Ever claps his hands and steps from me, then steps back. Again, the idea that he’s having an episode crosses my mind.

“Okay,” he says. “Think of it this way. Do you know what the word natter means?”

I don’t.

“No.”

“It means to talk a lot.”

“You’re nattering right now.”

“See? Exactly what I mean. I just taught you a word. You used it right away. Do you know this word any less than you know the word ‘house’ now?”

“What do you mean?”

“You now know both words. Natter… and house. Do you know house any better than you do natter? The second you learn it, it’s yours. It doesn’t matter when you received the knowledge, all that matters is that it’s in your head.” He taps his head. Ever has never shown this much emotion, this much color, before. “Now… you own it.”

“Okay, but a word isn’t a worldview. Typically when someone changes so suddenly, the way they think, it’s worrisome. Like how we felt with Oliver.”
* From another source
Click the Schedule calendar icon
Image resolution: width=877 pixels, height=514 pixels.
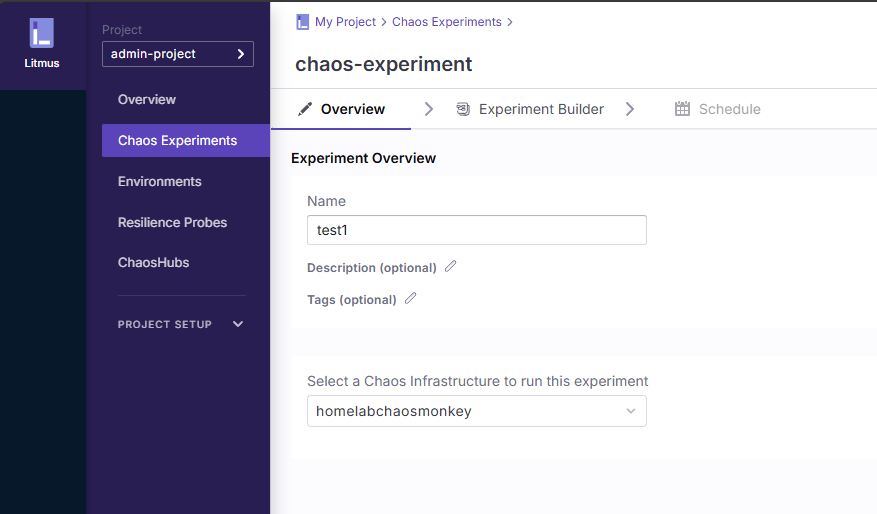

“I know. I get it. I get you. But what can I say? Oliver and I must have had revelations in the same place. That’s all. I quit my job.”

“You what?”

He nods. All smiles.

“Man, I’m moving on. I’m leaving the city.”

“What about Tracy?”

He shakes his head no.

“She’s on her own journey. It’s fine. I love her. She loves me. Or maybe she doesn’t?” he laughs. “It doesn’t matter.”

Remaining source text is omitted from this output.